Avant ces deux sommets, avait eu lieu, à Pékin, un grand rassemblement mettant également en présence, autour des dirigeants chinois, une quarantaine de pays africains. C’était la quatrième édition de ce forum sur la coopération Chine-Afrique qui, au mois de novembre 2009, s’était réuni à Sharm el Sheikh. Ce n’est un mystère pour personne que la Chine est partie à la conquête de l’Afrique. Le deal global étant que la Chine aide au développement de l’infrastructure et de l’agriculture, tandis que l’Afrique s’appuie de plus en plus sur les savoir-faire comme sur le commerce chinois.

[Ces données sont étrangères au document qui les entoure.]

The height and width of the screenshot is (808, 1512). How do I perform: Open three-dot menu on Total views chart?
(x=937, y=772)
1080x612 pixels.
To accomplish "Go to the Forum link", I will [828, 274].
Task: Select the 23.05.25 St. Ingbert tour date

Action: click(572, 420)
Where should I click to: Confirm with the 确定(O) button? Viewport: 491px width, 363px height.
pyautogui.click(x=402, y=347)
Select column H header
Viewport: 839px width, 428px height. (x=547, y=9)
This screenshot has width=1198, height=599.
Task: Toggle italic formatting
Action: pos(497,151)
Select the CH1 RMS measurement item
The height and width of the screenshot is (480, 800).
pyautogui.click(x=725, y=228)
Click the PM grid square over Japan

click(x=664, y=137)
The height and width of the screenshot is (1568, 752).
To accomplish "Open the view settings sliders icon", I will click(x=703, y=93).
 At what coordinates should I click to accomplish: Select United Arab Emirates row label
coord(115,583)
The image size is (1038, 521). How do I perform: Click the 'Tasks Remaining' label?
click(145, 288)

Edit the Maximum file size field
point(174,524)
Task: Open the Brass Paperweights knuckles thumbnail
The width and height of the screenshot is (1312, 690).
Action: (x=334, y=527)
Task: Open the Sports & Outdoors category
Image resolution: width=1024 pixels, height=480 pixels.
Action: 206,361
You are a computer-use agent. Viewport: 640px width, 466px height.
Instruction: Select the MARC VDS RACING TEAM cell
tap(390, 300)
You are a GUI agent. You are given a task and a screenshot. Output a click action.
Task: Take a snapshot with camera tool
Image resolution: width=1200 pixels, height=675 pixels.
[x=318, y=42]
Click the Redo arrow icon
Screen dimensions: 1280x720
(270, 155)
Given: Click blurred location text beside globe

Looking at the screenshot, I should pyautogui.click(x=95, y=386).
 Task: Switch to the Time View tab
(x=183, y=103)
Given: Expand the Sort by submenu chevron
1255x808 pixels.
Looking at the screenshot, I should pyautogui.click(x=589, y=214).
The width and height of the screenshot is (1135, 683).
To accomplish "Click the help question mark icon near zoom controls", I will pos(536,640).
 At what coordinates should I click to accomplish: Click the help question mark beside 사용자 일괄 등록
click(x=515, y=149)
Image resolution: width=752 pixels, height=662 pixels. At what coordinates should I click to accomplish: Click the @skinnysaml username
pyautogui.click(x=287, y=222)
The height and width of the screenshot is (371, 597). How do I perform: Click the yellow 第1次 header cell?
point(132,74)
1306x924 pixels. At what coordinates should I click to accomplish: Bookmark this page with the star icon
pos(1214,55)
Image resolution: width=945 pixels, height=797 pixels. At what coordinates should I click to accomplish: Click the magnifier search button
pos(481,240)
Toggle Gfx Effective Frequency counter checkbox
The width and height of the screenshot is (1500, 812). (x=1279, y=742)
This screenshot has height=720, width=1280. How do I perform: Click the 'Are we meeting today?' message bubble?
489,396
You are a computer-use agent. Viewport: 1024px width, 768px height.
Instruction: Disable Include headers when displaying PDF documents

Ainsi les relations Chine-Afrique deviennent–elles le signe que le continent africain est en passe d’aborder une phase de décollage économique, tandis que la Chine veut en faire une vitrine de son statut de puissance mondiale, dont les marchés sont désormais internationaux. Ce faisant, il est intéressant de noter que l’approche chinoise s’appuie sur la restructuration néo-libérale des économies africaines, vers des pays où les barrières à l’investissement ont été levées et nombre d’entreprises d’état privatisées.
Il faut aussi noter que cette affirmation de la Chine comme puissance africaine a fait de l’Afrique une question épineuse dans les relations entre la Chine et l’Union européenne. Officiellement, Chine et Union européenne sont censées se conformer, dans leurs relations avec l’Afrique, à ce qui pourrait ressembler à une forme de complémentarité. Mais, en fait, le conflit est larvé. Ainsi, le Parlement européen a-t-il récemment voté une résolution critique à l’égard de la Chine, car celle-ci est considérée comme recherchant avant tout l’exploitation des ressources naturelles africaines.
Les Européens reprochent surtout aux Chinois le caractère inconditionnel de leur aide. C’est une façon, expliquent les Européens, d’affaiblir les tentatives de l’Union européenne pour promouvoir en Afrique une bonne gouvernance ainsi que le respect dans le développement de normes environnementales et sociales. A l’inverse, l’aide des Européens est conditionnée, notamment au respect d’un minimum démocratique. Et il va de soi, pour l’Union européenne comme pour la France, qu’il ne faut pas abandonner ce cap, mais qu’il faut aussi, sur ce terrain, redoubler d’efforts.
Il y a la nécessaire transformation des relations de la France en particulier, de l’Union européenne en général, avec l’Afrique; mais il existe également de vives concurrences entre la Chine et le Brésil d’un côté, l’Union européenne de l’autre. C’est dans ce contexte qu’il faut replacer les cérémonies du 14 juillet 2010, en ayant à l’esprit que, là aussi, l’Histoire n’attend pas.